Detect Conversion of Existing Connection to TLS


#1

I’m using the docker image mitmproxy/mitmproxy:2.0.2 to sniff traffic between a Postgres client (psql) and server. The server uses TLS, but the client and server each send a single message before deciding to do the TLS handshake - these message appear to confuse mitmdump, so that it doesn’t know to intercept/decrypt the subsequent TLS traffic:

I monitor the connection using this inline script for mitdump:

def tcp_message(tcp_flow):
    client_addr = tcp_flow.client_conn.address
    server_addr = tcp_flow.server_conn.address
    latest_msg = tcp_flow.messages[-1]
    content = latest_msg.content
    timestamp = latest_msg.timestamp
    from_client = latest_msg.from_client
    output = """
---
client addr: {}
server addr: {}
from_client: {}
timestamp: {}
payload:
{}
""".format(client_addr, server_addr, from_client, timestamp, content)
    print(output)

This script shows me the messages that precede the TLS handshake:

---
client addr: 172.18.0.1:60543
server addr: 172.18.0.4:5432
from_client: True
timestamp: 1504758794.6508732
payload:
b'\x00\x00\x00\x08\x04\xd2\x16/'


---
client addr: 172.18.0.1:60543
server addr: 172.18.0.4:5432
from_client: False
timestamp: 1504758794.6517434
payload:
b'S'

Subsequently, mitmdump does not recognize the conversion of the connection to use TLS, so all I can see is the encrypted messages.
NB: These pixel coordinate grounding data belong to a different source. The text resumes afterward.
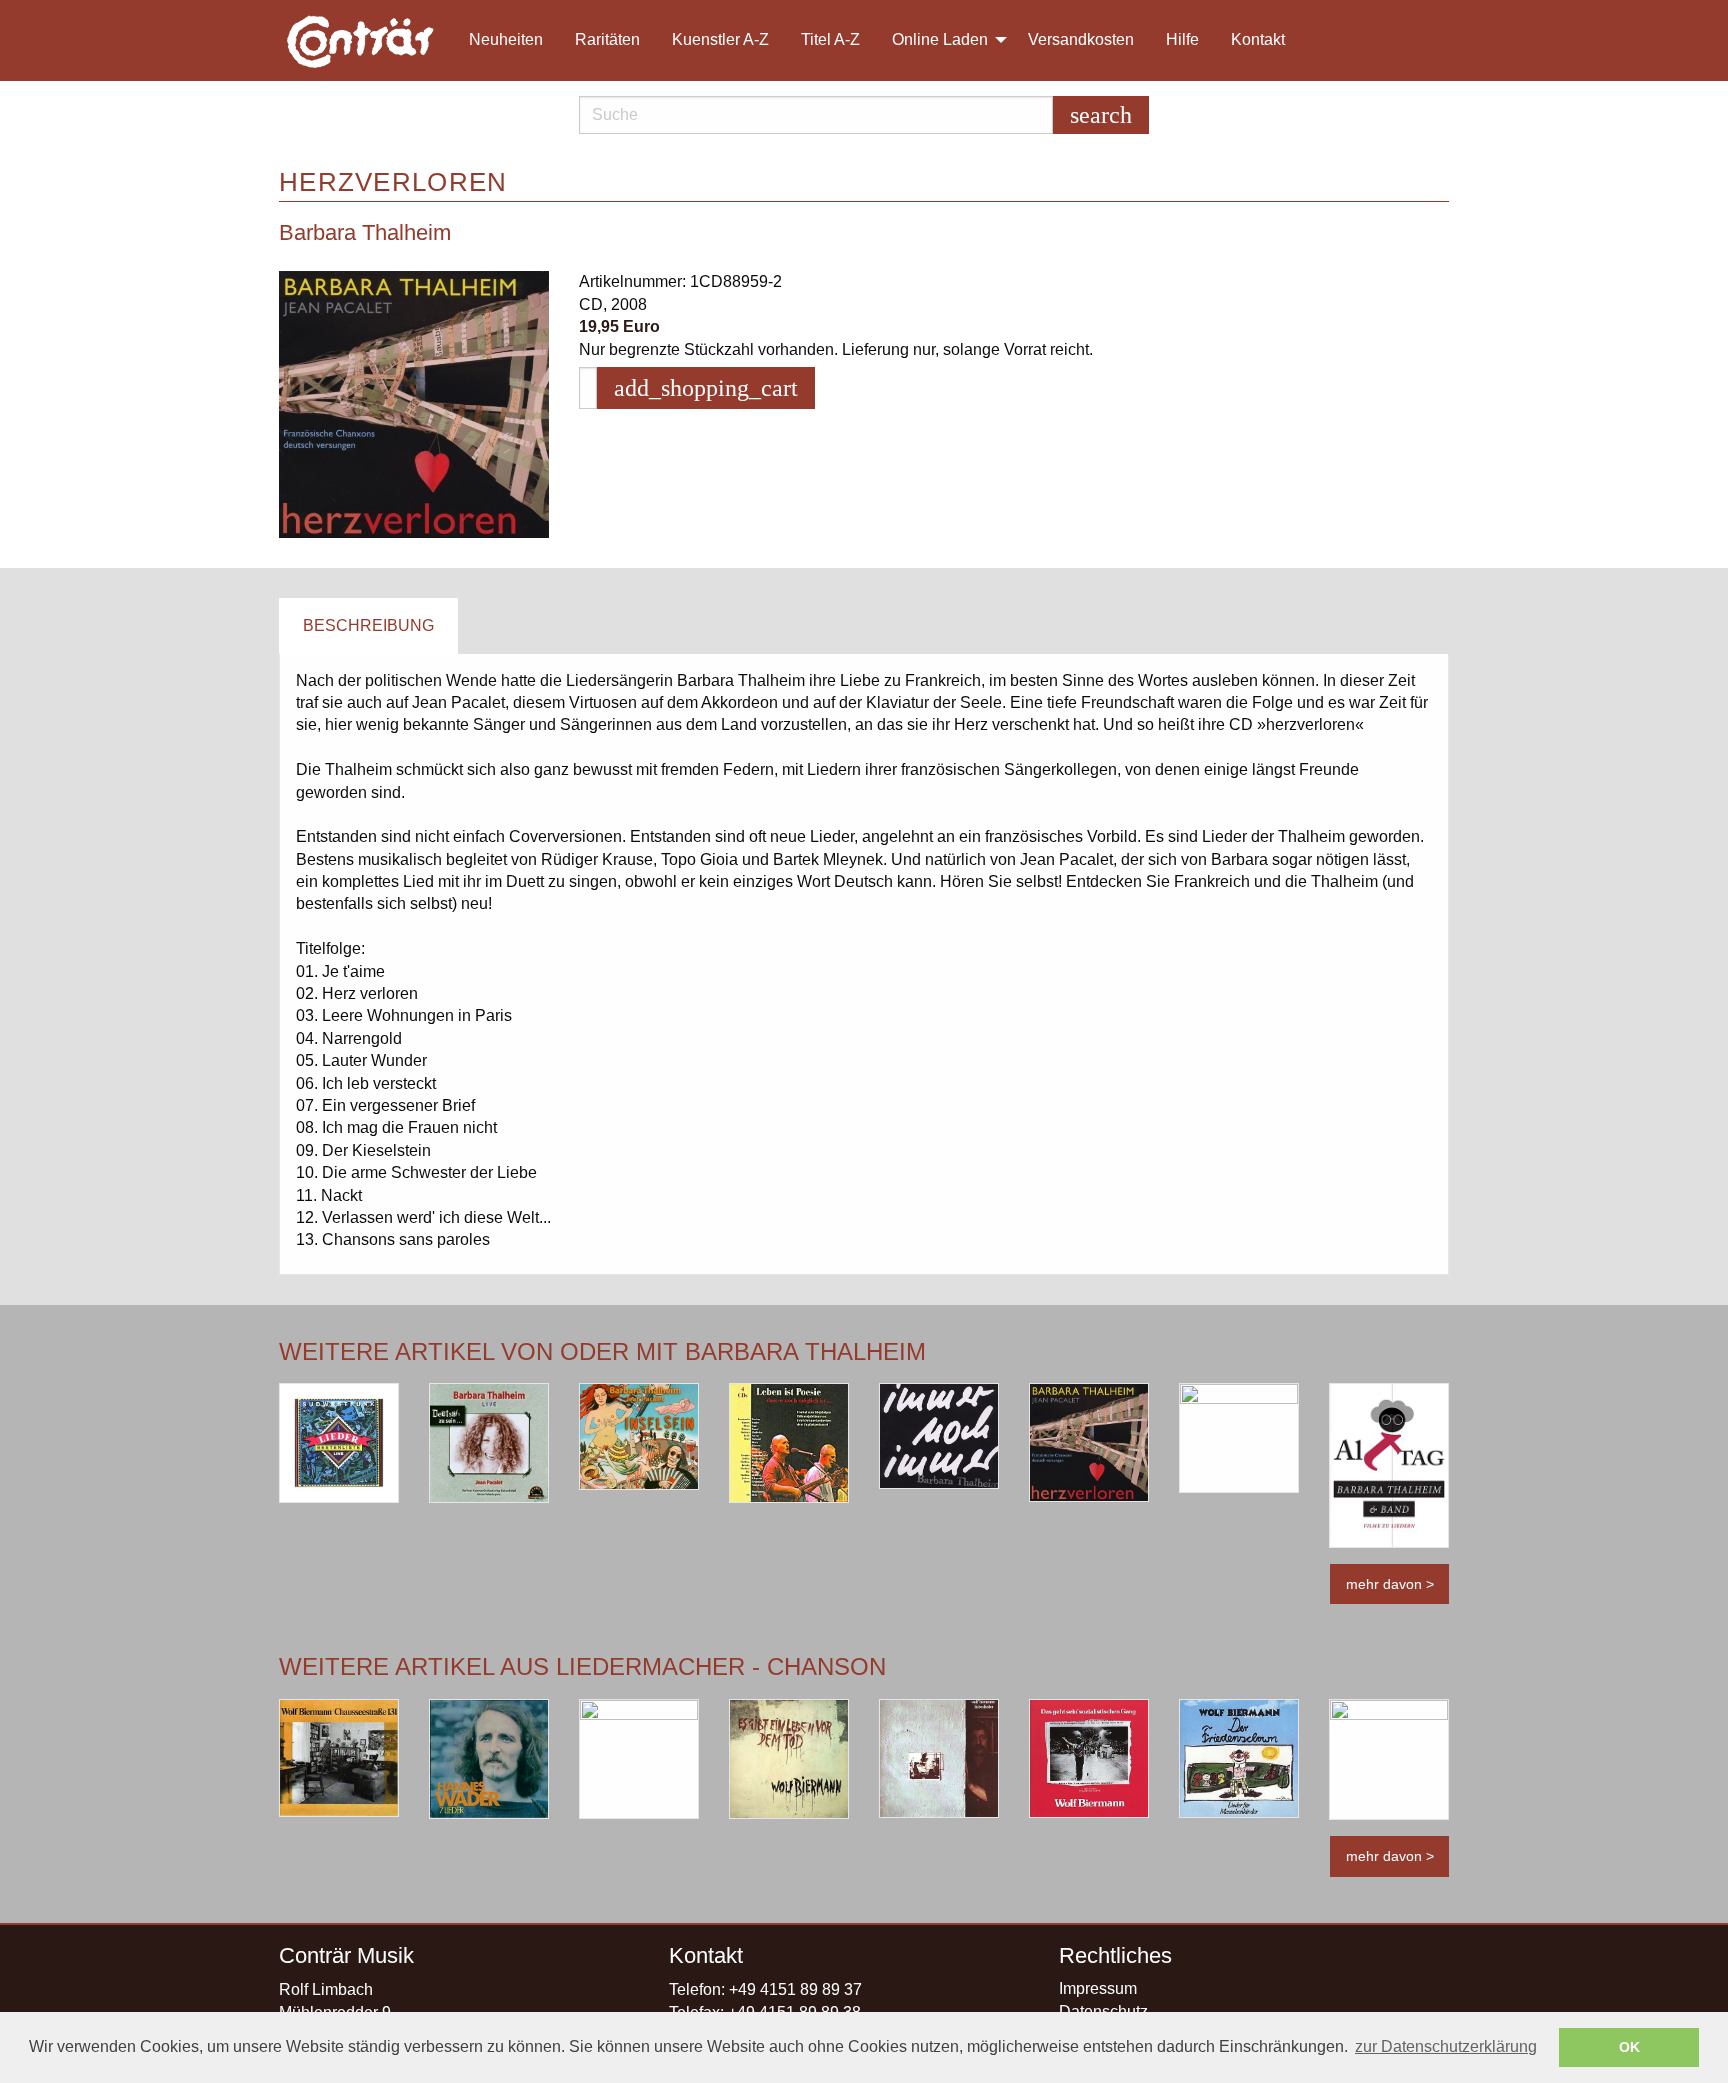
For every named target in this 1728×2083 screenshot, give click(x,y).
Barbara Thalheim (365, 232)
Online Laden (940, 39)
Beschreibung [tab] (368, 625)
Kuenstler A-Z (720, 39)
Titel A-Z (830, 39)
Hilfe (1182, 39)
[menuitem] (370, 40)
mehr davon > (1390, 1584)
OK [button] (1629, 2047)
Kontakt (1258, 39)
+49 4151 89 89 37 (795, 1989)
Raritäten (607, 39)
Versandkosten (1081, 39)
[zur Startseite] (362, 40)
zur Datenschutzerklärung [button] (1446, 2046)
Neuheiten (506, 39)
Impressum (1098, 1988)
Does anyone have any advice about how to catch the handshake when it happens (since it does not happen right at the initial connect) and force mitmdump to intercept it? Any suggested modifications to my script appreciated!


#2

This is quite tricky unfortunately. The easiest way to do this is probably writing your own Layer, and then hooking next_layer (as e.g. here). In that layer, you’d read both pre-TLS messages before opening up a TLS layer. You can read through modes/socks_proxy.py to get a rough idea on how to write your own layer, but it’s still a fairly nontrivial thing to do.


#3

Thank you for your reply! I will try out writing my own layer as you suggested.